Housing information for next year is out. I wonder if you know that I read your Facebook status about that. It’s going to feel odd when we’re living on different campuses. I seriously hope that I don’t sound like a creep, or a stalker.
Pre-registration for next semester starts soon… And we’ll probably end up having Analysis I together. After all, there’s only 1 section for that lecture. I wonder what it will feel like to be in the same class as you (again). Will it feel the same and like AP Chemistry? Or will it feel different because I’ve realized my feelings for you? The prospect of being in the same class as you fills me up with happiness and dread. Happiness because I will see you twice a week, and seeing you and talking to you makes my day so much brighter.

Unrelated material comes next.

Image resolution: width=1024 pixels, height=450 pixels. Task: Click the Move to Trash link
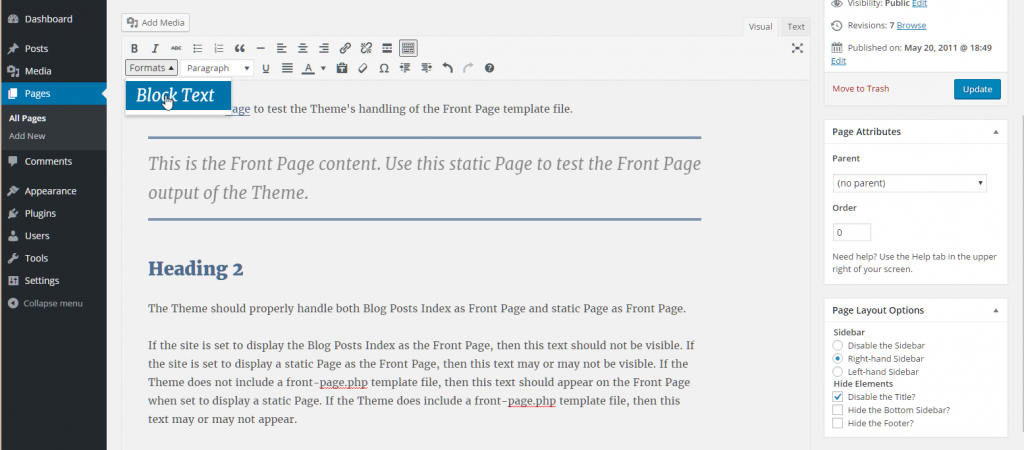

Dread because I worry that something might slip out of my mouth, or I will embarrass myself in front of you (again).
But if I take summer courses, I may end up having 2 classes with you. I will have 2 classes with you. 2 classes with you. 2 classes. OH. MY. GOD. WAIT. WHAT? I didn’t realize this until now. Now I’m really worried. Is that something I want again? After all, it’s hard to control those butterflies. I may seem confident and self-assured, but I can guarantee that my blood pressure when I’m around you would be classified as hypertensive crisis.
I’m not as strong as I may seem: I, too, need someone to lean on. Hopefully I will gather the courage to ask you to be that person. It would make me the happiest person on the planet.